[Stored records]
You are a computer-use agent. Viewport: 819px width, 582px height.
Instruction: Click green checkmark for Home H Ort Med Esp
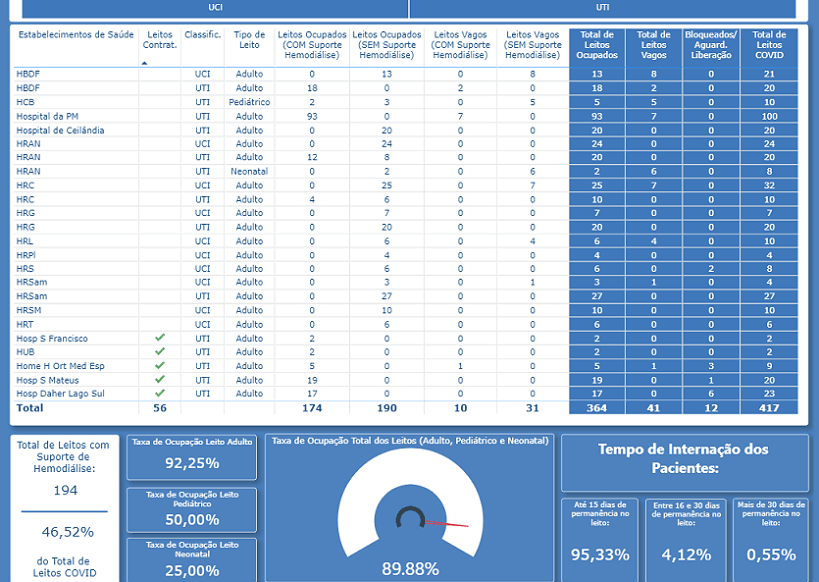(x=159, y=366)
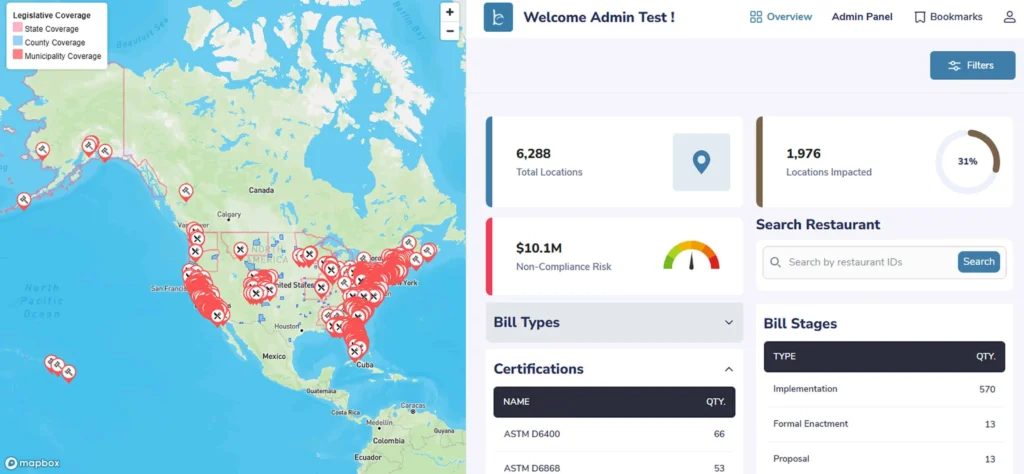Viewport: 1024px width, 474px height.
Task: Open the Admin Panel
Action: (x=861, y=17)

◆ WHAT YOU ARE ASKED TO DO
The output is the data above, repeated exactly, with pictures omitted.

◆ TASK RESPONSE
You are a computer-use agent. Viewport: 819px width, 582px height.
Instruction: Click green checkmark for Home H Ort Med Esp
(x=159, y=366)
Viewport: 1024px width, 474px height.
Task: Open the Admin Panel
Action: (x=861, y=17)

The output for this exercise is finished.